When I feel down, there is one thought that always lifts me back up. It is not a motto for success or perseverance.

This thought makes me immeadiately recapture the reality I have been missing. Because I have been too busy sulking about little worries and mistaking them for the reality, when really they were just peripheral within the big picture.

It’s the simple idea that:

the world is big.

It’s so big that it’s not possible to describe its magnitude with kilometres and nautical miles.

Its bigness lies not in the amount of countries you can visit or the number of people who live in each of them.

It’s so much bigger than that.

The world is a host to endless amount of human and non-human personalities and so much that we don’t know.

When this thought appears in my mind, I am refilled with joy all of a sudden; thinking of all the possibilities, every personality I am yet to encounter, every adventure I am yet to embark upon, every little bits of knowledge I am yet to gain, as well as everything that I will never know and everyone that I will never encounter. In that sense, I will never be complete. None of us ever will be.

So, no.

You didn’t just figure out the strange phenomenon called life.

You don’t know every single person’s intrinsic motivation because humans are always the same, vassals to their ego.

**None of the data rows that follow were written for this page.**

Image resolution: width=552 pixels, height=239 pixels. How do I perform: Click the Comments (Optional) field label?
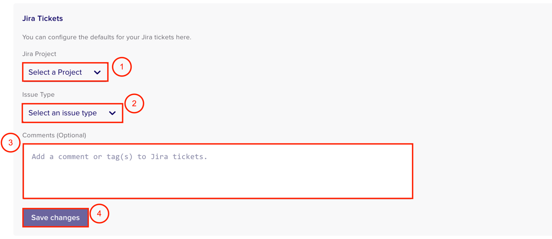click(54, 135)
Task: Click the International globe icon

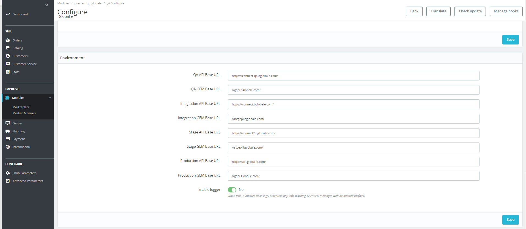Action: click(x=8, y=147)
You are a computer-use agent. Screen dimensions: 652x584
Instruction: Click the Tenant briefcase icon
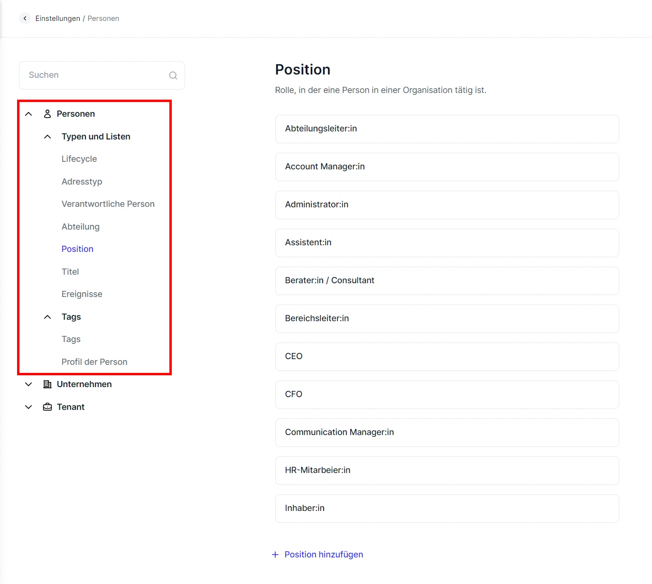pyautogui.click(x=47, y=407)
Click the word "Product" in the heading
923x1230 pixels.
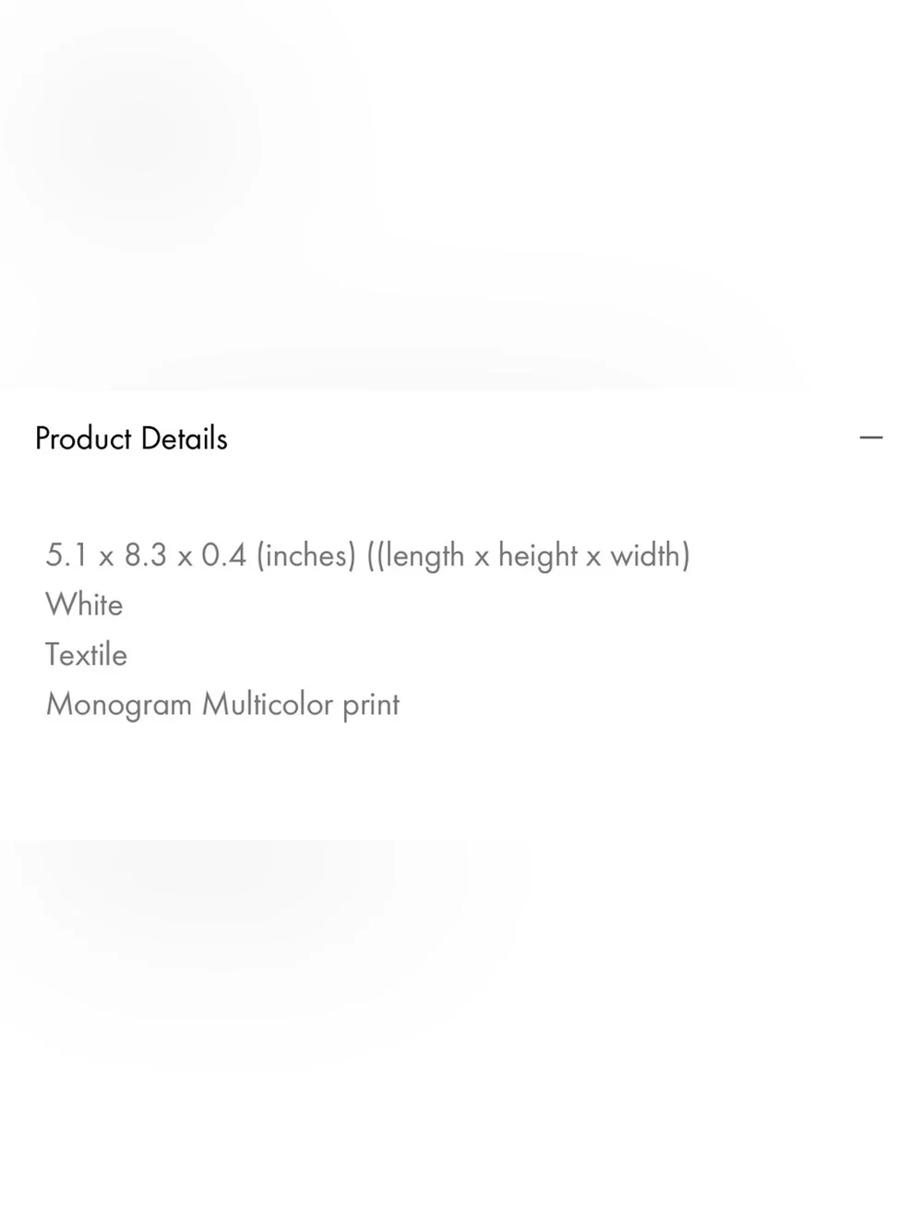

The curious smile of a grandma in northern Portugal who reaches you oranges from a tree in her garden as you are on your way to Santiago de Compostela is enough to remind you of this very phenomenon.

One little girl in Cambodia, whose genuine smile reminds you so much of the child within you.

A Syrian man who buys you a fancy friendship bracelet on your flight to India because he is thankful for your home country’s hosting of his people, even when you had nothing to do with this.

The idea that here is so much kindness to give and to receive. It’s so much that you can not even possibly witness it all.

Call me naive. Because I am. And I own it.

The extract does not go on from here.